ボディサイズは全長4635mm×全幅1905mm×全高1840mm、ホイールベースは2690mm、最低地上高は230mm。これによりアプローチアングル34度、デパーチャーアングル27度、ランプブレークオーバーアングルは28.5度というスペックを実現していますが、実はこの数字は新型のランクル300や250よりも大きく、FJクルーザーがいかに優れたオフロード性能を有しているかを示しています。近年の迫力あるエアロパーツもカッコイイですが、往年の名車のデザインを取り入れながら、機能性もしっかり確保されていることは、個人的にかなりグッときます。
大型アウトサイドドアハンドルや横開き式バックドア、バックドアガラスハッチ、アンダープロテクション、撥水・防水ファブリックシート、大型ダイヤル式ヒーターコントロールパネル、大型シフトノブ&トランスファーノブといった装備も、遊び心とデザイン性を取り入れつつタフな環境での使いやすさに配慮されているところもポイントです。
■数年前からほとんど値下がりしていない
2023年11月現在のFJクルーザーの平均中古車価格は約265万円。この価格は数年前からほとんど変わっていません。2017年に特別仕様車「Final Edition」(新車販売価格:349万2720円)がリリースされましたが、こちらの中古車価格は安くても300万円程度から。程度がよく走行距離が少ない個体では、400〜450万円からというプレミアム価格が付けられています。

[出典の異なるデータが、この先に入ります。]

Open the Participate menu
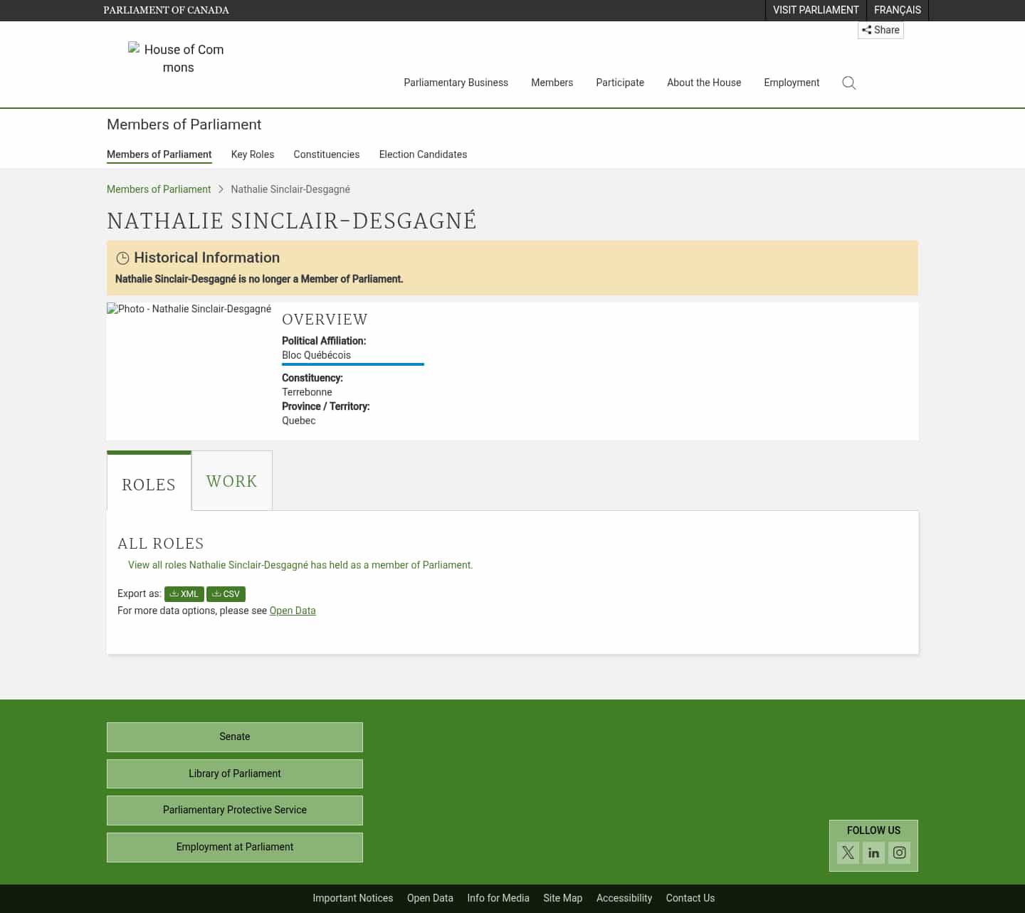This screenshot has width=1025, height=913. (x=620, y=83)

カスタムされた車両が多いのは気を付けたいポイントですが、もともと頑丈な造りであることや経過年数を考慮しても、走行距離はそれほどシビアに考慮しなくてもよさそう。
観音開きのドアや4.0Lガソリンエンジンの燃費、1900mmを超える車幅など、いまの日本で乗るにはやや贅沢に思えるクルマではありますが、流行に左右されない個性的なデザインと本格的なオフロード性能を考えると、価値のある一台だといえるでしょう。
アメリカンな雰囲気のある本格オフローダーに乗ってみたいという方にはぜひオススメしたい、FJクルーザー。中古車相場は高めですが、リセールバリューも高いので程度のよいモデルに出会えれば、その価値はあるはず。車両電動化が進むこの時代、「いましか乗れない」一台であるのは間違いありません。